Atlanta trio Migos -- Quavo, TakeOff, and the currently incarcerated Offset -- were already hometown well-knowns garnering a bit of national blog traction when their tape Young Rich Niggas dropped in June. Despite its album credits (Gucci Mane guardian angel Zaytoven on beats, as well as Guwop, himself), it's far from standard issue. They are at times whimsical ("Bando" is Kirby trap music) but can be completely brutal in their opulence ("FEMA"). And then there's the Drake co-sign. But who can blame him for wanting in on their odd raprobatics? Their exuberant beat choices, mono-frenetic lyrical delivery, and a propensity for word-repetition that sews hooks into your brain can turn something as simple and absurd as "Versace, Versace, Versace" into a mantra. – Claire
BUY: Young Rich Niggas is available as a free download.

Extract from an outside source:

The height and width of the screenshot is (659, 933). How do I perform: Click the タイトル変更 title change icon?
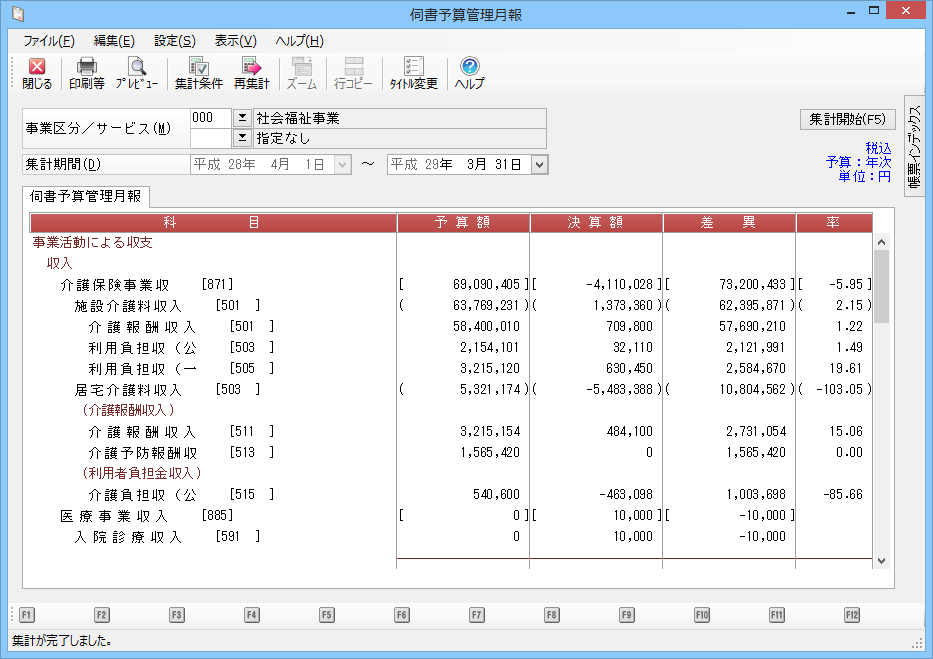(413, 73)
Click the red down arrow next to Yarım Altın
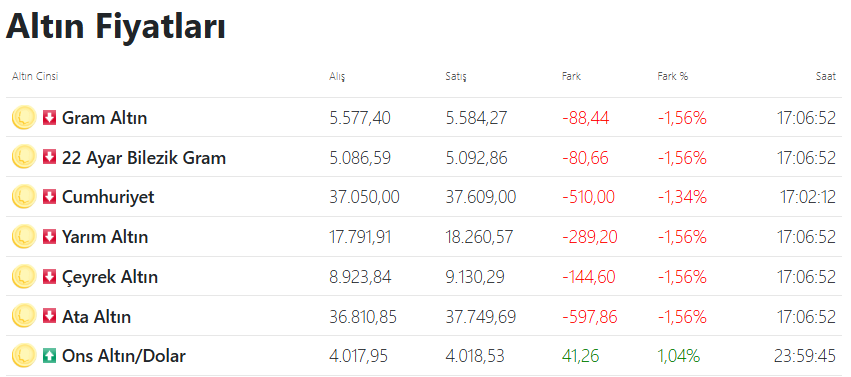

These days, it's pretty unusual for a metal band composed of teenagers to make any sort of impact. Generally speaking, the genre rewards performance chops that can't be fully honed til one's mid-20s, or, alternately, demands its practitioners toil in obscurity for years before being taken seriously. But Baltimore teenagers Noisem hearken back to an earlier era of metal, when high school-aged bands like Entombed and Obituary were vaulted to semi-stardom on the strength of their stunning debut albums, which exploded with youthful ambition and naiveté. A more accurate comparison, actually, is Slayer, whose founding members -- guitarists Jeff Hanneman and Kerry King -- were 19 years old when they released their debut album, 1981's Show No Mercy. Noisem sound bit like a young Slayer, in fact -- their incredible 2013 debut, Agony Defined, is thrash metal with such sharp edges and dark shadows that it feels like something blacker and harder than what we typically define as "thrash." It feels not goofy or fun, but -- bracingly -- unpredictable and dangerous. – Michael
BUY: Agony Defined is available via A389.

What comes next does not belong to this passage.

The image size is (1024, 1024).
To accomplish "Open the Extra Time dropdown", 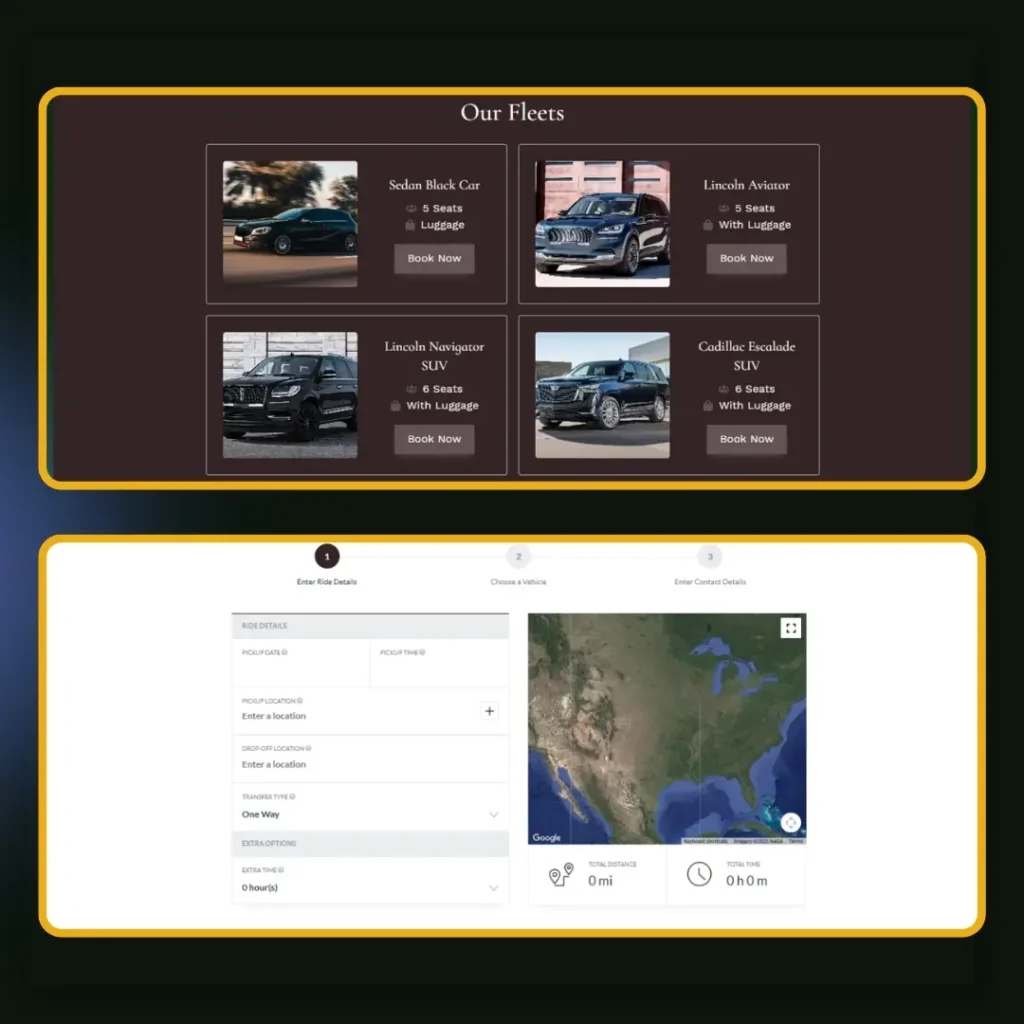I will click(492, 888).
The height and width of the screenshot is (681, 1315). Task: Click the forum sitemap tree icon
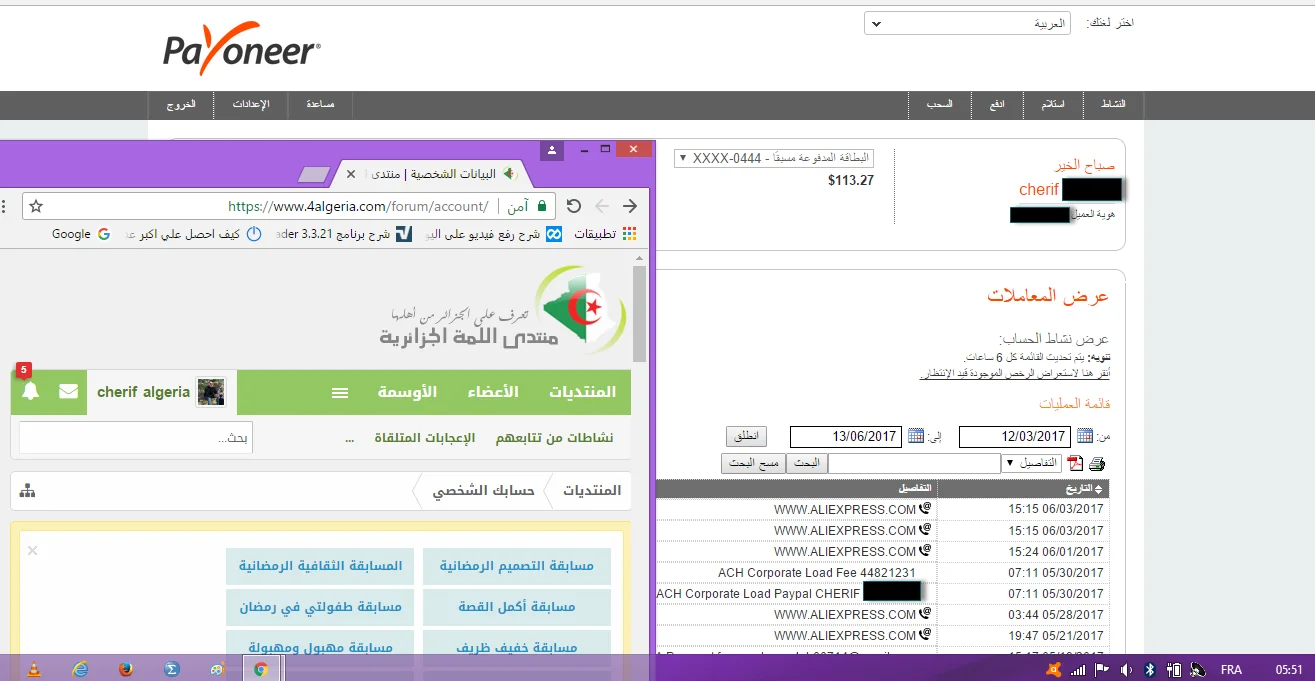coord(27,491)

Lots of indie bands these days are content to revive the '90s, but Parquet Courts are wise enough to dig into the '70s and '80s too. "Stoned And Starving," their crowning achievement thus far, could be Television or Sonic Youth as easily as it could be Pavement. Yet no matter how much of debut LP Light Up Gold seems beamed in directly from the canon, it's far too restless and alive to scan as mere retro kitsch. Songs this timeless could just as easily be from your unborn children's debut LP. – Chris
BUY: Light Up Gold is available via Dull Tools.

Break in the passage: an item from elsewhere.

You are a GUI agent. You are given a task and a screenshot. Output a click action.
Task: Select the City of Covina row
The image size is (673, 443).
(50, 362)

This has been a big year for noise fans, with albums from Wolf Eyes, Hair Police, and Prurient to name a few. Yet not one of those vets could even touch 22-year-old Margeret Chardiet's searing debut album as Pharmakon. Just 27 minutes, Abandon is one of the most harrowing albums of the year. Built around crushing industrial blasts and painful, raw screams, Chardiet's music is recorded with the immediacy of her volcanic live shows. It is also a record based on careful tension-building; from the opening howl of "Milkweed" to the death-march of "Crawling On Bruised Knees," Chardiet knows exactly where she's dragging you and it's not pretty. – Miles
BUY: Abandon is available via Sacred Bones.
Ann Arbor quartet Pity Sex aren't reinventing the wheel; their fuzzy shoegaze pop is a direct descendent of Dinosaur Jr., Pixies, and My Bloody Valentine. Of course, the same could be said of roughly half the bands on the planet. What separates Pity Sex is their impeccable songwriting -- beneath all that reverb and echo is a series of gloriously infectious hooks -- and the tag-team vocals provided by co-frontpersons Brennan Greaves and Britty Drake. On the band's 2013 debut LP, Feast Of Love, Greaves and Drake trade off lead duties on successive tracks, giving the album the push-pull feel of a long conversation over a life-changing night full of inebriants, furtive glances, heartfelt confessions, and massive epiphanies. – Michael
BUY: Dark World is available via Bandcamp.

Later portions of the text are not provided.